Activation of GCN4 translation in pcc1 and kae1 mutant cells could be due to defective recognition of the inhibitory uORFs 2–4 after post-termination re-initiation (see above), to activation of the Gcn2 kinase pathway, for instance as a consequence of some molecular event that creates or mimics amino acid shortage or both. To assess whether defective recognition of AUG codons occurs in EKC/KEOPS mutants, we employed a construct containing an out of frame AUG upstream of the LacZ ORF (Figure 3A, p4164). In this construct, β-galactosidase can only be produced by leaky scanning through the upstream AUG allowing the occurrence of translation initiation at the downstream start codon (note that leaky scanning at the second AUG would still allow a positive read out of the reporter) (22). Interestingly, a strong increase in β-galactosidase production was observed with this construct in pcc1 and kae1 mutants relative to the wild-type, indicating the occurrence of leaky AUG recognition during scanning. To extend these results we analyzed the implication of another EKC/KEOPS component, the Bud32 kinase, in translational repression of Gcn4p. Bud32p is closely related to the RIO family of protein kinases and the Bud32-D161A mutant has been shown to be catalytically inactive in vitro (8). De-repression of Gcn4p translation and leaky AUG scanning were observed both in bud32 cells and the catalytically inactive mutant (Figure 3C, constructs p180 and p4164), although the effect was less prominent in the latter.

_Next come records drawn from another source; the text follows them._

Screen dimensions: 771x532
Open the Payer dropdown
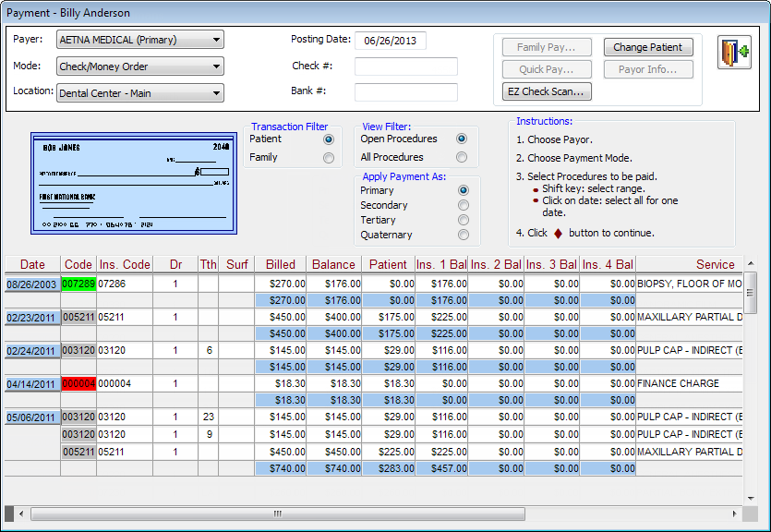[x=216, y=40]
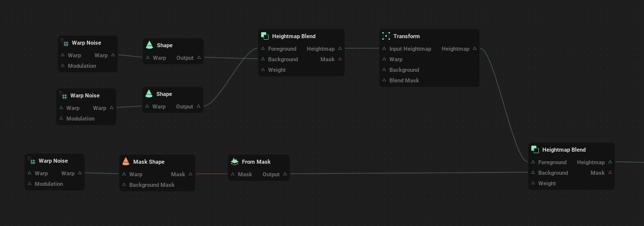Click the Modulation port of the bottom Warp Noise
The image size is (644, 226).
click(x=29, y=184)
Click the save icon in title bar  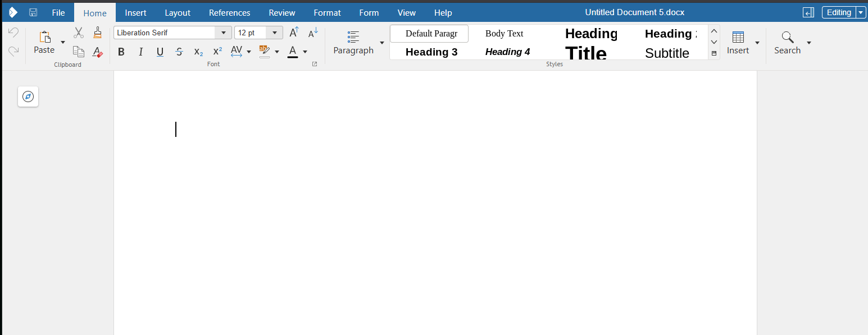[33, 12]
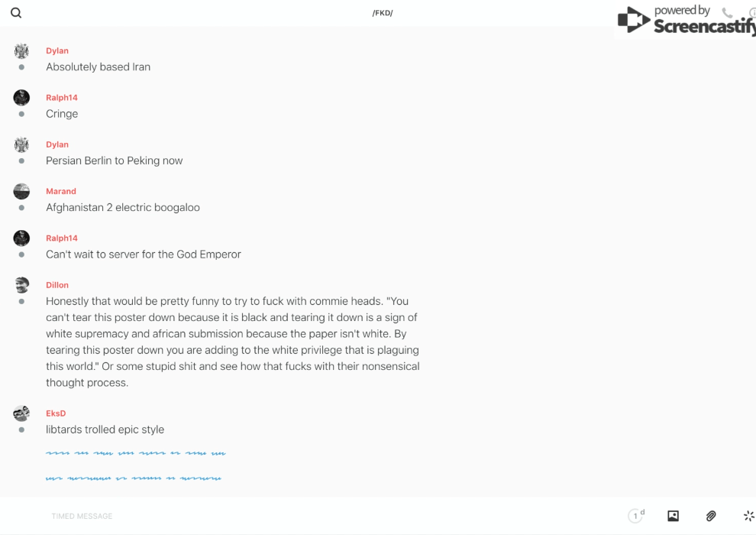Open Marand's profile picture
The image size is (756, 535).
(x=21, y=191)
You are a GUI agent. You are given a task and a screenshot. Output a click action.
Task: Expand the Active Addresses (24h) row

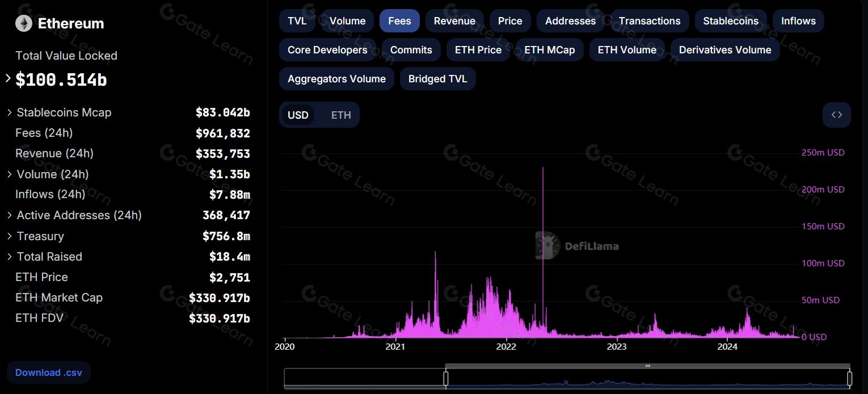pyautogui.click(x=10, y=215)
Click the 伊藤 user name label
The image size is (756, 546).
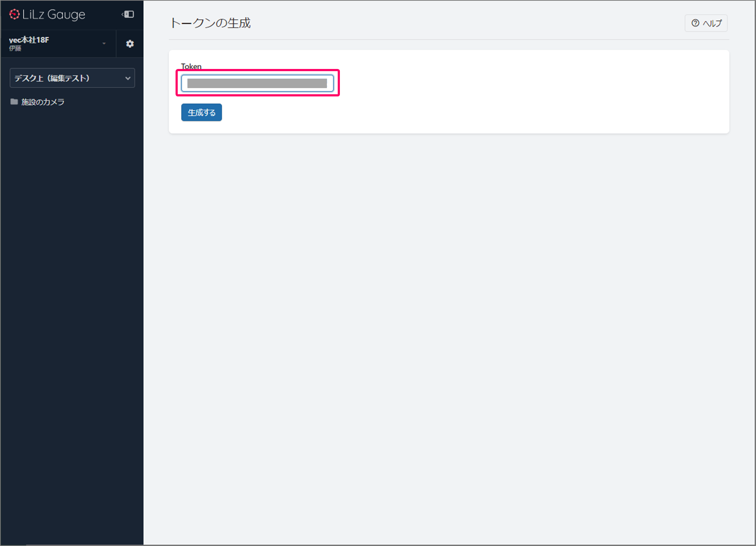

These results indicate that de-repression of Gcn4 translation occurs as a result of defective recognition of the upstream inhibitory ORFs. However, we cannot formally rule out that the amino acids shortage response is also somehow activated in mutants. As outlined earlier, the latter depends critically on the phosphorylation of eIF2α by the Gcn2 kinase and gcn2Δ cells have been shown to be defective for Gcn4 activation under amino acids shortage (19). A direct activation of Gcn4 translation by defective AUG recognition in EKC/KEOPS mutants would imply shortcutting the Gcn2p pathway. Consistent with this notion, mutation of Kae1p and Pcc1p activated β-galactosidase expression from the construct containing the wild-type Gcn4 leader even in a gcn2Δ context (Figure 3D, construct p180 and Supplementary Figure S3). As expected, expression of LacZ from the construct containing the out of frame upstream AUG was not affected by the absence of Gcn2p (Figure 3D, construct p4164). Note that in a gcn2Δ background the overall levels of β-galactosidase expressed from the p180 construct are generally lower, possibly because the Gcn2 pathway is activated to low levels in the growth conditions employed. However the relative effect (fold activation) of EKC mutations is similar in gcn2Δ and GCN2 background.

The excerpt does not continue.